« Arnaque », « Supercherie », tels sont les mots qu'emploient les titres des journaux pour décrire vos mesures sur la pénibilité.
La confusion volontaire que vous entretenez entre pénibilité et incapacité correspond à une véritable transformation idéologique de la philosophie de la retraite pour tous. La pénibilité et l'incapacité sont deux notions totalement différentes et, messieurs les ministres, vous le savez très bien !
L'incapacité, c'est-à-dire l'évaluation de séquelles liées à la survenue de maladies professionnelles, permet de calculer la réparation financière qui sera accordée aux salariés dont l'état de santé est définitivement altéré.
Prendre en compte la pénibilité du travail, c'est prendre en compte une usure anormale de l'individu en raison de l'accomplissement d'un métier difficile. Cela ne se traduit pas nécessairement par une reconnaissance d'incapacité.

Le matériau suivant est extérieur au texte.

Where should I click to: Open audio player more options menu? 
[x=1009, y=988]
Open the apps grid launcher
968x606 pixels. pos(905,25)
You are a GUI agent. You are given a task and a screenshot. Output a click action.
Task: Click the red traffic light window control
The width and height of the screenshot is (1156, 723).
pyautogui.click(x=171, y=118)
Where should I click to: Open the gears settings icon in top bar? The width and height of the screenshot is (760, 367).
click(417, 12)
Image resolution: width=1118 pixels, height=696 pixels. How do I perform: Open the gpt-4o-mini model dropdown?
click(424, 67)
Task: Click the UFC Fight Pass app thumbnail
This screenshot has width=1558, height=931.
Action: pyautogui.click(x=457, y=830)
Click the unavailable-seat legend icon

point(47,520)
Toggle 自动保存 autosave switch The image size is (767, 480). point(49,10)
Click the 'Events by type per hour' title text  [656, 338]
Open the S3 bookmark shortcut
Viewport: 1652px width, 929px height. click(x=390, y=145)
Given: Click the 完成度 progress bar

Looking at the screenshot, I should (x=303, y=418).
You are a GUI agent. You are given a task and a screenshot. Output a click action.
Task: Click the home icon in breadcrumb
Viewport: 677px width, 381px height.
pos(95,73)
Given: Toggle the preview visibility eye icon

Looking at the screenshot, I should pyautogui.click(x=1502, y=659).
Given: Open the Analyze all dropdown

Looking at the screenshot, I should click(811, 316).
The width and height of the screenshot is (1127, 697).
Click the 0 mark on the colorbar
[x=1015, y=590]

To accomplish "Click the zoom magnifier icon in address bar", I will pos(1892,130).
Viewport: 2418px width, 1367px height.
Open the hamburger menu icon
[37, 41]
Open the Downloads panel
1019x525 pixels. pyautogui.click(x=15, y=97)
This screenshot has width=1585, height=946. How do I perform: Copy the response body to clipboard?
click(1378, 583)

Certaines situations professionnelles réduisent la durée de vie, tout le monde le reconnaît. Il est donc logique, juste et légitime qu'un salarié qui travaille dans des conditions de réelle pénibilité parte à la retraite avant les autres. La prise en compte de la pénibilité répond à la logique de la République sociale telle que l'a décrite Robert Lafore. Les rapports sociaux y fonctionnent à partir d'un contrat collectif de solidarité et, lorsque survient un dommage pouvant entrer dans la mouvance du risque social, il faut que ses conséquences soient réparées par la collectivité elle-même. Ainsi, si un individu inséré dans le jeu collectif vient à subir un aléa du fait de l'organisation des rapports sociaux de production et d'échanges, c'est à la collectivité de rétablir l'équilibre des échanges rompu. On construit ainsi un droit protecteur partant du constat des inégalités de fait pour édifier un droit de la protection. Mais, il est clair, messieurs les ministres, que la République sociale n'est pas au coeur de vos préoccupations, la teneur de cette réforme le prouve.